- _Work to be completed_:
Pictures must be left out. Retype exactly the lines from the one containing "You are a computer-use agent. The height" through the last line of the records below.

[Dataset entries]

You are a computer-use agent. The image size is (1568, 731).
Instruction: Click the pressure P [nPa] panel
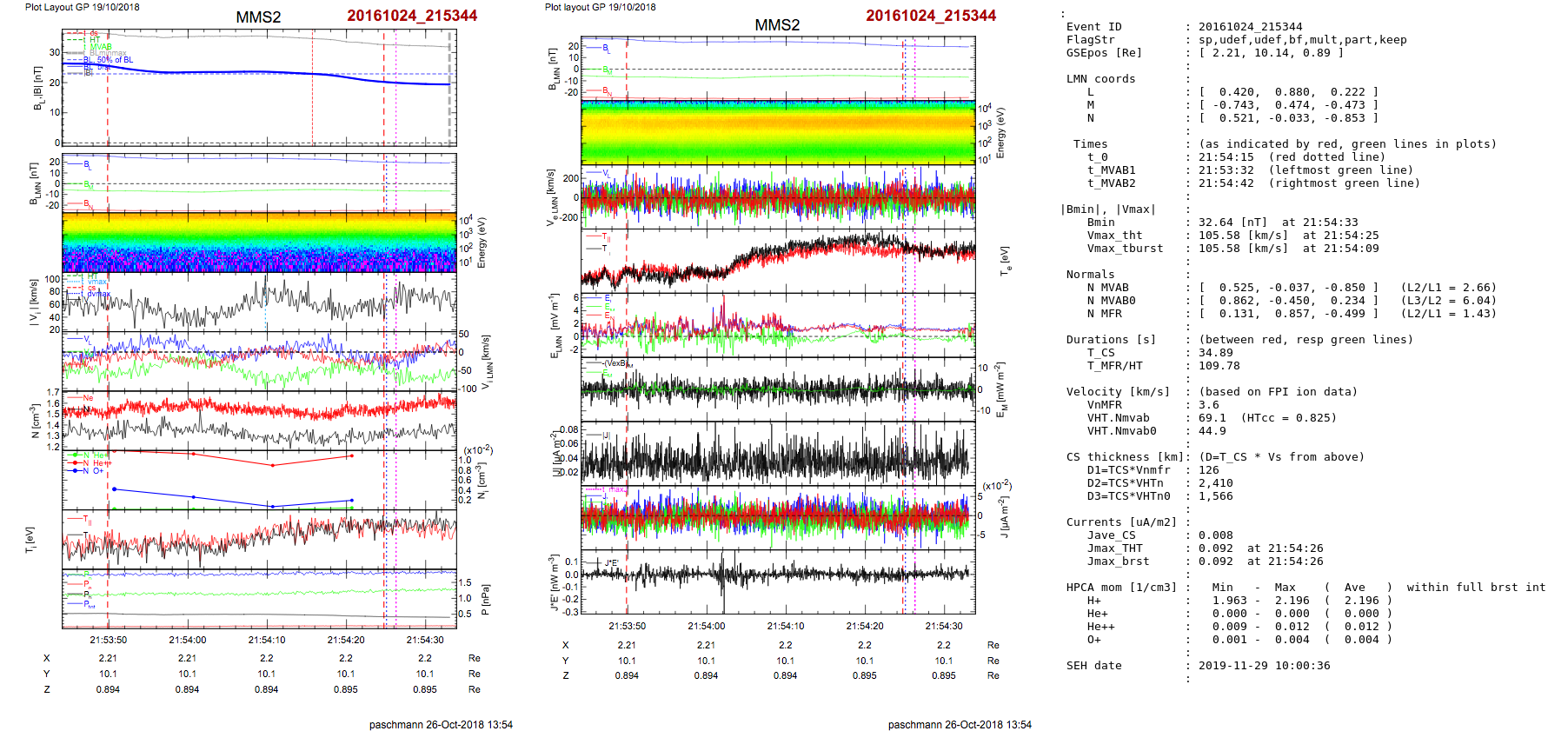tap(259, 598)
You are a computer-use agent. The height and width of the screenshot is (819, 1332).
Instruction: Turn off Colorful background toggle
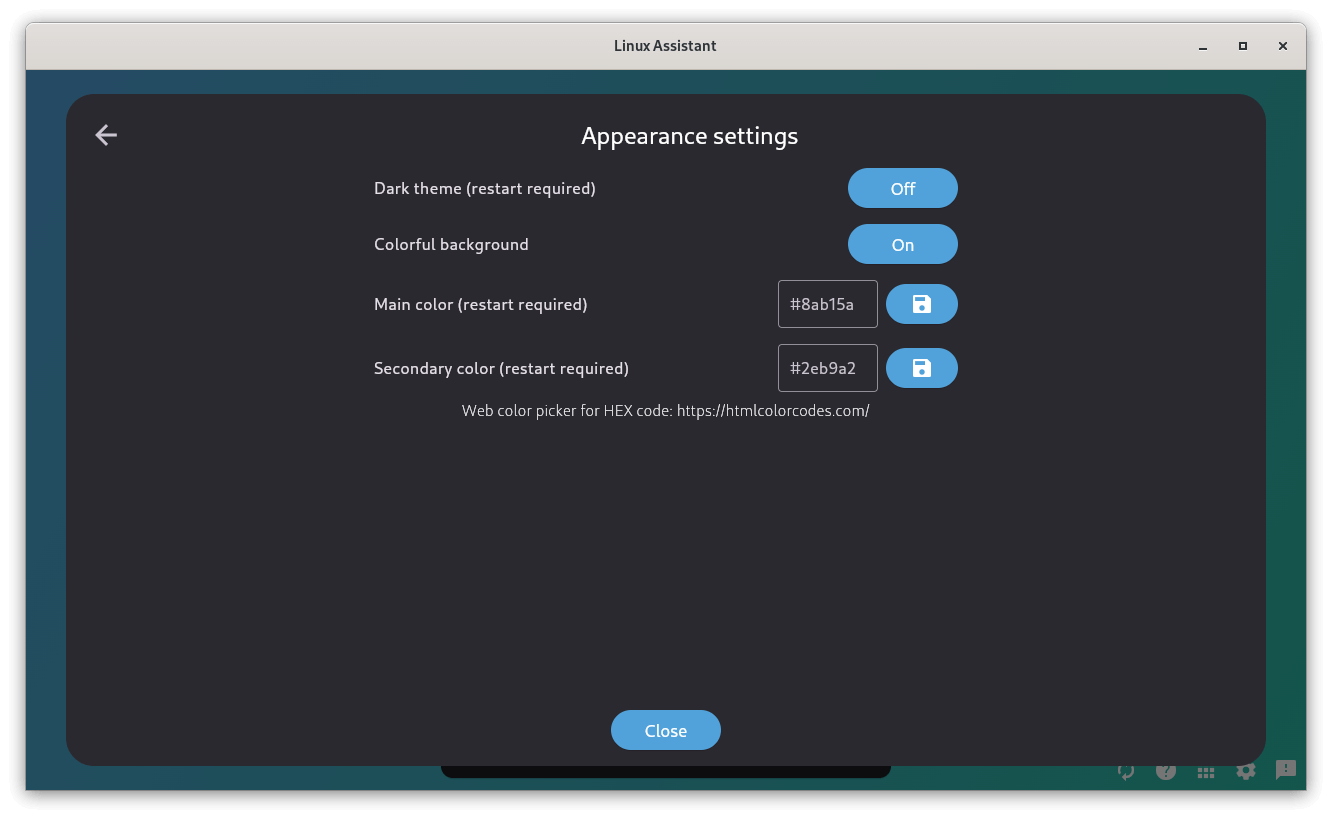pos(902,244)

[/Dataset entries]

- _Written reply_:
You are a computer-use agent. The height and width of the screenshot is (819, 1332).
Instruction: Turn off Colorful background toggle
pos(902,244)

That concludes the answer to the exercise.